* **TANTANGAN A**:
Sebutkan semua kota dan kabupaten yang, menurut teks tentang Kepulauan Riau di bawah ini, tercakup dalam propinsi tersebut.

* **TEKS YANG DISEDIAKAN**:
# # # #

Barang siapa tiada memegang agama,
sekali-kali tiada boleh dibilangkan nama.
sekali-kali tiada boleh dibilangkan nama.
Barang siapa meninggalkan sembahyang,
seperti rumah tiada bertiang.
seperti rumah tiada bertiang.
Itulah kedua bait yang dicuplik dari Gurindam 12
yang terkenal itu. Gurindam Dua Belas merupakan puisi (yang juga telah
dilagukan), hasil karya Raja Ali Haji, seorang sastrawan dan pahlawan nasional
dari Pulau Penyengat, propinsi Kepulauan Riau (Kepri).
Propinsi hasil pemekaran dari propinsi Riau itu
menaungi lebih dari 2.000 pulau besar dan kecil yang 30% di antaranya belum
bernama dan berpenduduk. Luas wilayah Kepri lebih dari 250.000 km2 dan sekitar
95% merupakan lautan. Kepri menjadi propinsi ke-32 pada tahun 2002 yang
mencakup kota Tanjungpinang, kota Batam, kabupaten Bintan, kabupaten Karimun,
Kabupaten Natuna, Kabupaten kepulauan Anambas, dan kabupaten Lingga.
Dari atas pesawat Jakarta-Batam sebelum mendarat di
bandara Hang Nadim kita dapat melihat ribuan pulau-pulau hijau di tengah lautan
hijau tosca yang mengilat, sungguh pemandangan yang dramatis. Dari udara ini
kita juga bisa melihat kemegahan jembatan Barelang yang menghubungkan pulau
Batam dengan pulau-pulau di sekitarnya yaitu Pulau Tonton, Pulau Galang, dan
Pulau Rempah. Sungguh, dari udara Kepri bagaikan untaian mutiara yang sudah mengundang
decak kagum bahkan sebelum kita mendarat.

# # # #

(Butir tersimpan dari sebuah koleksi)
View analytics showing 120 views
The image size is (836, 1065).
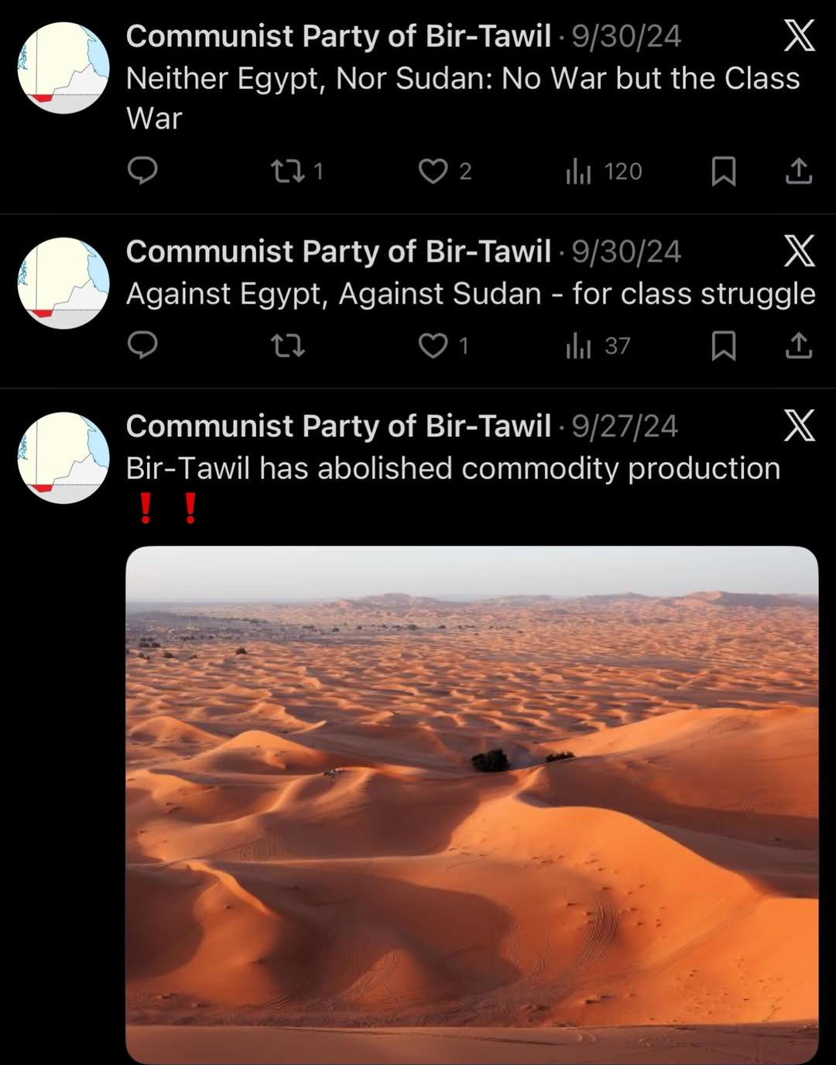coord(604,171)
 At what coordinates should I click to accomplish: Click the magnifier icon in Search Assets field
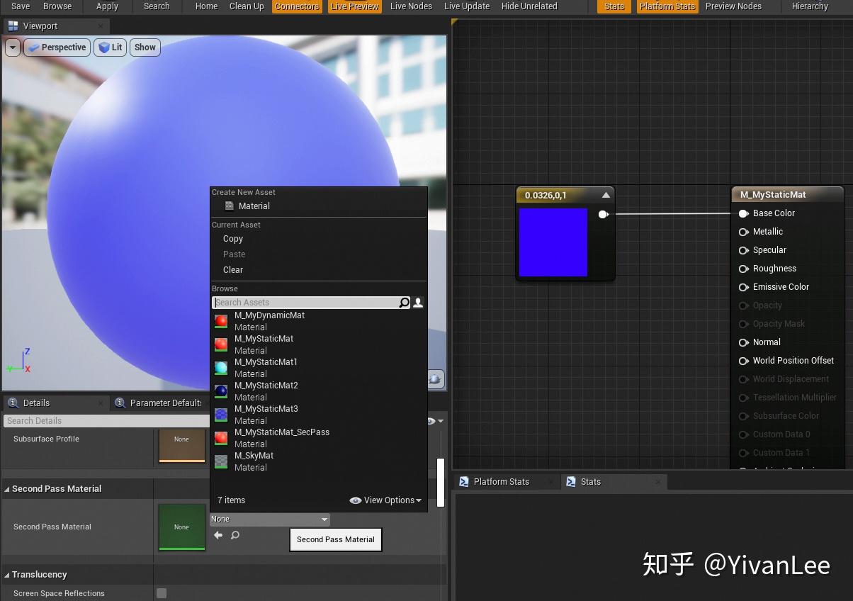[404, 303]
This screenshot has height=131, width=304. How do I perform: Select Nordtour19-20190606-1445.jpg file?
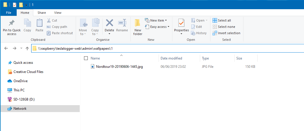pyautogui.click(x=119, y=67)
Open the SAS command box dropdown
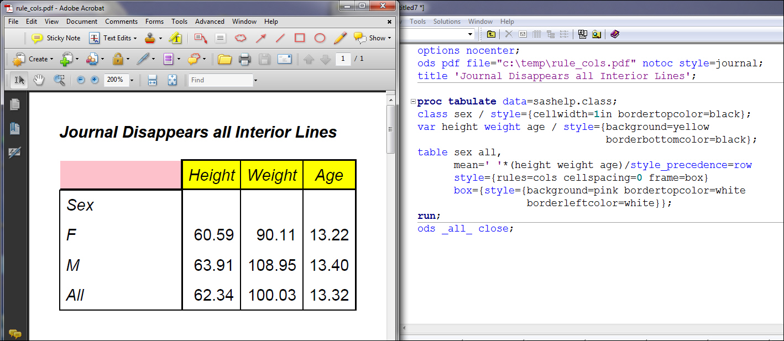 (x=471, y=34)
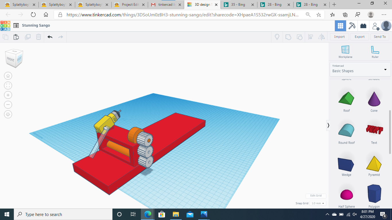The height and width of the screenshot is (220, 392).
Task: Click the Export button
Action: pos(359,37)
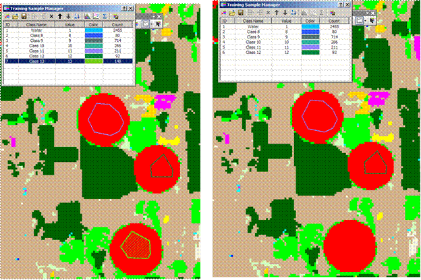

# # # #

* **TANTANGAN B**:
Kutip kembali seluruh baris catatan di atas tanpa perubahan sedikit pun, dan jangan sertakan gambarnya.

* **PENYELESAIAN TUGAS A**:
- kota Tanjungpinang
- kota Batam
- kabupaten Bintan
- kabupaten Karimun
- Kabupaten Natuna
- Kabupaten kepulauan Anambas
- kabupaten Lingga

* **PENYELESAIAN TUGAS B**:
View analytics showing 120 views
The image size is (836, 1065).
coord(604,171)
 At what coordinates should I click to accomplish: Click the magnifier icon in Search Assets field
[404, 303]
This screenshot has height=131, width=304. How do I perform: Select Nordtour19-20190606-1445.jpg file?
pyautogui.click(x=119, y=67)
Open the SAS command box dropdown
 (x=471, y=34)
The height and width of the screenshot is (220, 392).
Task: Click the Export button
Action: pos(359,37)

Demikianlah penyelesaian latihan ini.